Случилось так, что герцогиня, с которой я был знаком (в Лондоне она просила меня выступить в поддержку ее произведений), заметила меня в толпе.

— Мистеру Моруа, — сказала она.

К моему великому смущению, меня пригласили за стол. Молодая принцесса сказала мне из вежливости несколько слов, а затем повернулась к маршалу:

— Господин маршал, — сказала она, — вы всемогущи: вы создали этот удивительный Марокко, вы устроили эту великолепную выставку. Не могли бы вы сделать также кое-что для меня?

— Для вас, мадам? — удивленно замялся Лиотей. — Но что я могу сделать для Вашего Королевского Высочества?

— Видите ли, — продолжала принцесса, — мне в глаза светит солнце… Не могли бы вы его убрать?

Лиотей смотрел на нее в замешательстве, как вдруг солнце погасло, скрывшись за облачком.

— Спасибо, господин маршал, — сказала принцесса как ни в чем не бывало. — Я знала, что для вас нет ничего невозможного.

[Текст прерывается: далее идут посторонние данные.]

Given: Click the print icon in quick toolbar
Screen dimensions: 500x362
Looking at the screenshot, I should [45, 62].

Маршал улыбнулся и повеселел. А герцогиня призналась мне тихонько:

— Я видела, что наплывает облако.

Когда Колониальная выставка закончилась, Лиотей загрустил, не зная, к чему применить свои нерастраченные силы. Для человека энергичного, как и для донжуана, старость непереносима. Рожденный творить и править, он даже в своей лотарингской деревушке царил, как монарх.

— Боже мой, — жаловался он мне, — неужели никто не замечает, что я не нахожу себе места? Или я уже не способен служить? Разве нельзя найти мне какое-нибудь применение? Нет, никому я больше не нужен… Видно, умирать пора…

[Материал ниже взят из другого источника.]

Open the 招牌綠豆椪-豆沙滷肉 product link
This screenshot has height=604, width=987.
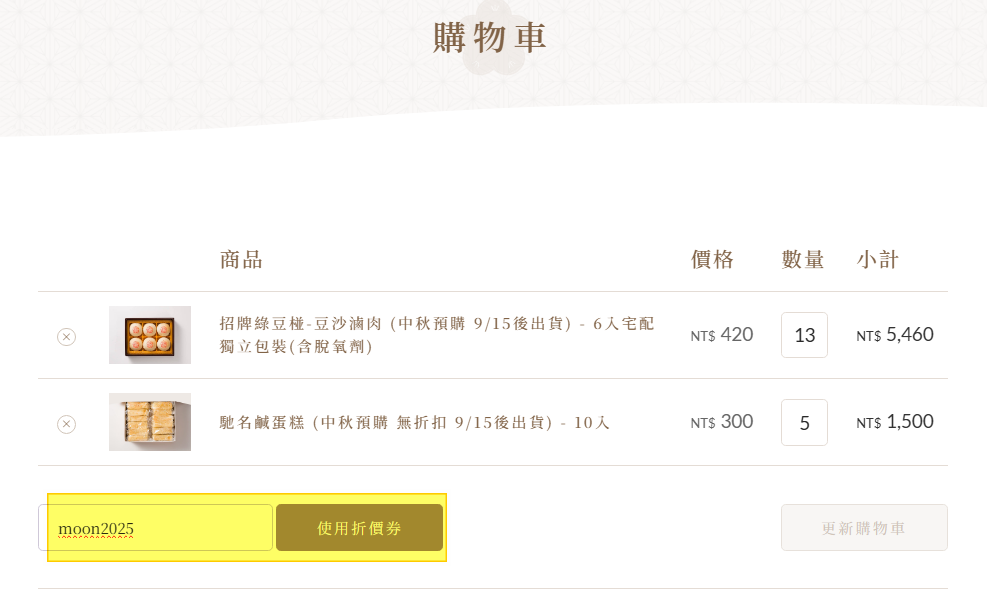click(437, 335)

— Господин маршал, разве можно обойтись без такого человека, как вы? Правительство придумает вам какое-нибудь занятие.

— Придумает, мой друг!.. Придумает!.. Все это, конечно, очень мило, но мне вот-вот стукнет восемьдесят… Если я собираюсь делать карьеру, то пора начинать.

Умер он в 1934 году, когда я был в Англии. Немедленно вернувшись во Францию, я поспешил в Торе, но на похороны все равно опоздал. Маршал Лиотей остался среди нас, и мы, горстка знавших его французов, в дни сомнений и одиночества вспоминаем этого великого человека, и в эти мгновения к нам возвращается надежда.